Four-Player Mancala Reinforcement Learning Framework

A comprehensive framework for exploring multi-agent reinforcement learning in a novel four-player Mancala variant using Q-learning with experience replay.

Table of Contents

Overview

This project implements and evaluates a generalized four-player Mancala game environment designed for reinforcement learning research. The framework demonstrates how Q-learning agents can master complex strategic board games, achieving win rates up to 50.4% in single-agent scenarios and 62% in dual-agent configurations—significantly exceeding theoretical baselines.

The complete implementation is provided in a self-contained Jupyter notebook that can be executed independently. All methodological details, experimental design, and theoretical foundations are documented in the accompanying research report.

Getting Started

📓 Primary Implementation: MancalaFinal.ipynb

The MancalaFinal.ipynb notebook contains the complete, self-contained implementation of this project. This is the recommended way to explore and run the framework.

Features of MancalaFinal.ipynb:

  • ✅ Fully self-contained code requiring no external scripts
  • ✅ Complete implementation of all experiments
  • ✅ Integrated visualization and analysis tools
  • ✅ Step-by-step execution with detailed comments
  • ✅ Ready to run in Google Colab or locally

📄 Methodology Reference

For detailed methodological information, experimental design rationale, and theoretical background, please refer to the accompanying PDF report. The report provides:

  • Comprehensive literature review and theoretical foundations
  • Detailed explanation of algorithmic choices and hyperparameter selection
  • Complete experimental methodology and validation procedures
  • In-depth analysis of results and emergent behaviors
  • Discussion of limitations and future research directions

🚀 Quick Start Options

Option 1: Google Colab (Recommended)

  1. Open Google Colab
  2. Upload the MancalaFinal.ipynb notebook
  3. Run cells sequentially from top to bottom
  4. All dependencies will be installed automatically

💡 For faster preliminary results: Locate training parameters and reduce episode counts from 3000 to 300-500.

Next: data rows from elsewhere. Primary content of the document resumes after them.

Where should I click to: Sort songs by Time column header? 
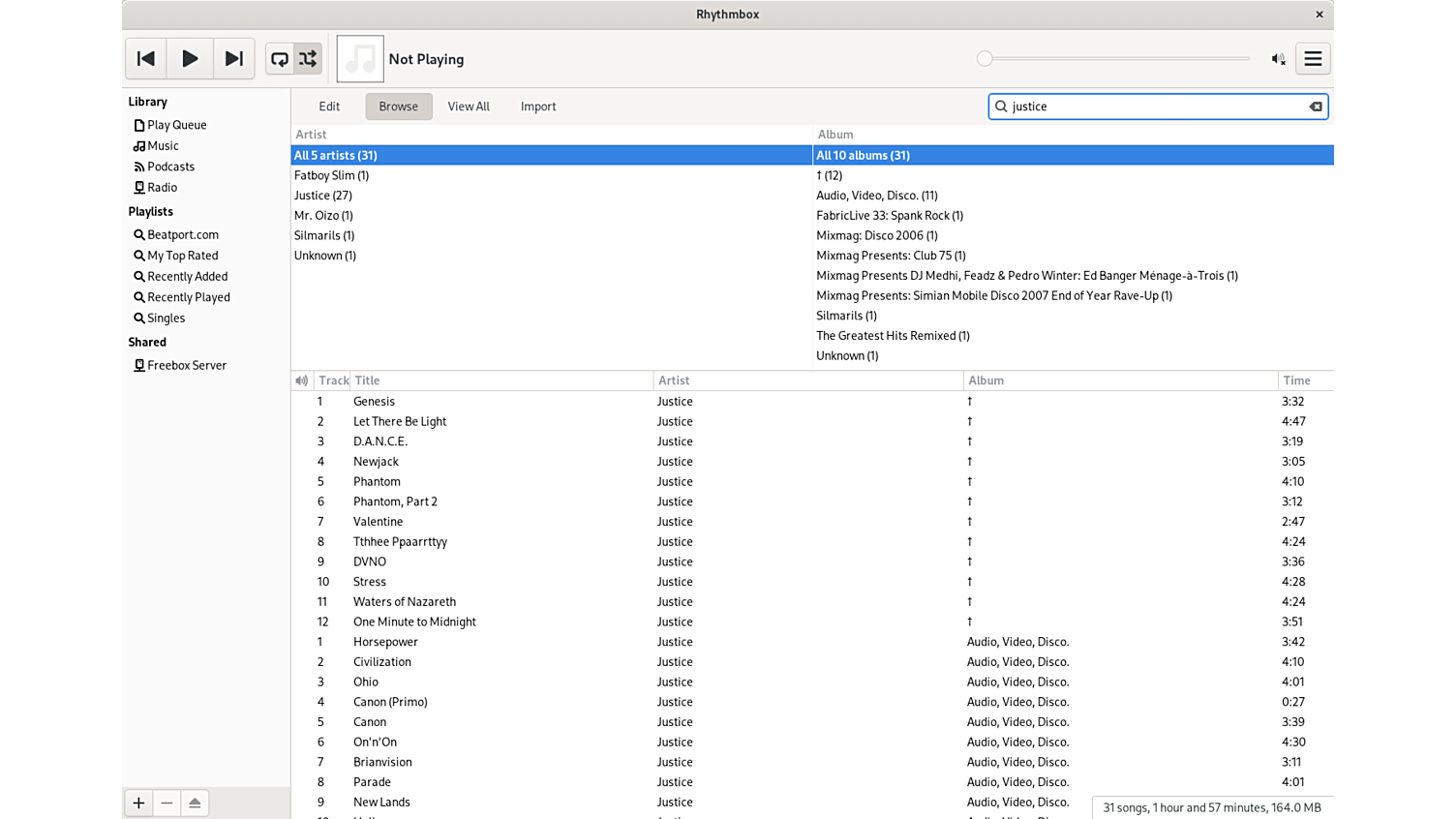click(x=1296, y=380)
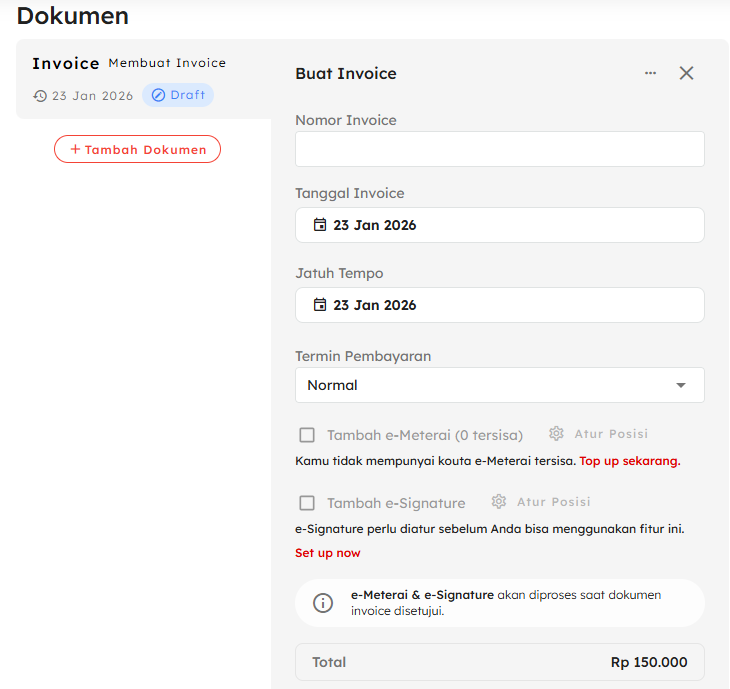Image resolution: width=730 pixels, height=689 pixels.
Task: Focus the Nomor Invoice input field
Action: tap(500, 149)

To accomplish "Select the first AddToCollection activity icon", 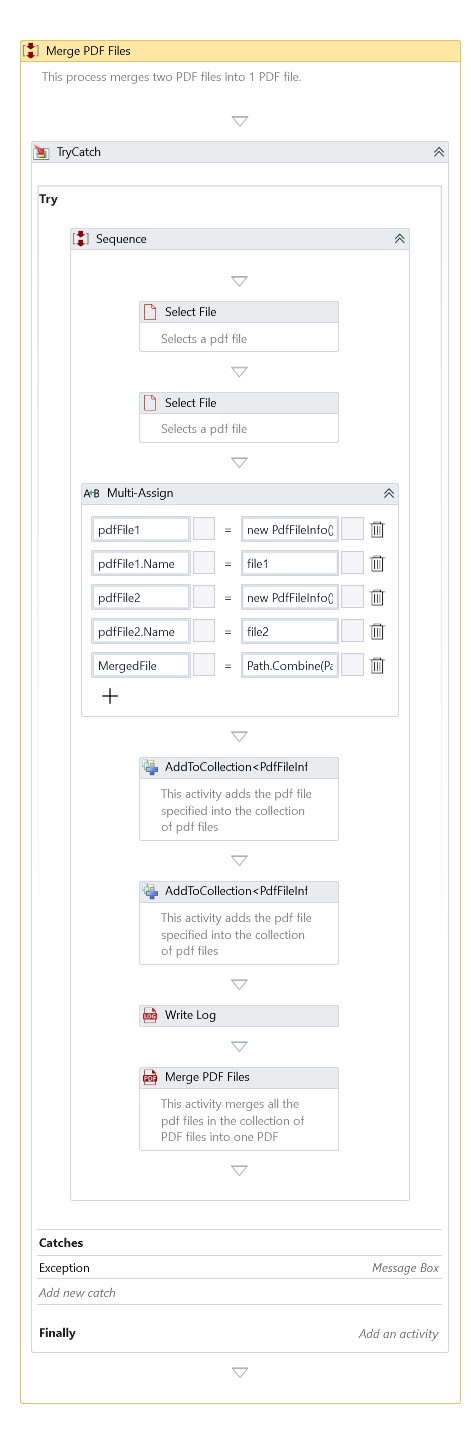I will point(150,767).
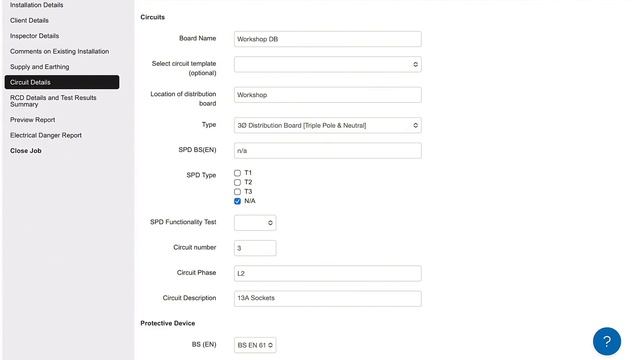This screenshot has height=360, width=640.
Task: Open the Select circuit template dropdown
Action: 328,64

Option 2: Local Jupyter Environment

# Clone or download the repository
# Navigate to the project directory
jupyter notebook MancalaFinal.ipynb

System Requirements

  • Google Colab: Web browser and Google account (no local setup required)
  • Local Execution:
    • Python 3.7 or higher
    • Jupyter Notebook or JupyterLab
    • 8GB RAM (recommended for full experiments)
    • 4GB available disk space

Key Features

  • 🎮 Flexible Game Environment: Customizable board configurations with variable pit counts and stone distributions
  • 🤖 Multi-Agent Support: Independent Q-learning agents with experience replay mechanisms
  • 📊 Comprehensive Analysis: Parameter studies, positional analysis, and emergent behavior investigation
  • 📈 Statistical Validation: Rigorous statistical testing with confidence intervals
  • 🎨 Visualization Pipeline: Publication-quality plots and heatmaps for result analysis
  • 📓 Self-Contained Implementation: Complete framework in a single executable notebook

Research Contributions

Strategic Sweet Spots

The research identifies optimal board configurations where reinforcement learning agents significantly outperform theoretical expectations:

Configuration Win Rate Baseline Improvement
6 pits, 2 stones 50.4% 25% random +101.6%
Adjacent positioning (Players 1&2) 62% combined 50% theoretical +24%

Emergent Behaviors

  • 🤝 Pseudo-cooperative dynamics: Independently trained agents develop complementary strategies without explicit coordination
  • 🎯 Positional advantages: Early turn positions provide consistent strategic benefits
  • 📉 Non-linear complexity effects: Performance varies non-monotonically with game parameters
  • 🧩 Strategic pattern recognition: Agents learn to identify and exploit board states for optimal stone capture

Game Rules

Four-Player Mancala Mechanics

Player 4    [R]  P3  P2  P1  [R]    Player 1
           P8  P7  P6  P5  P4  P3
           P1  P2  P3  P4  P5  P6
Player 3    [R]  P1  P2  P3  [R]    Player 2

Setup: Each player controls N pits initially containing M stones, plus one reservoir (scoring pit)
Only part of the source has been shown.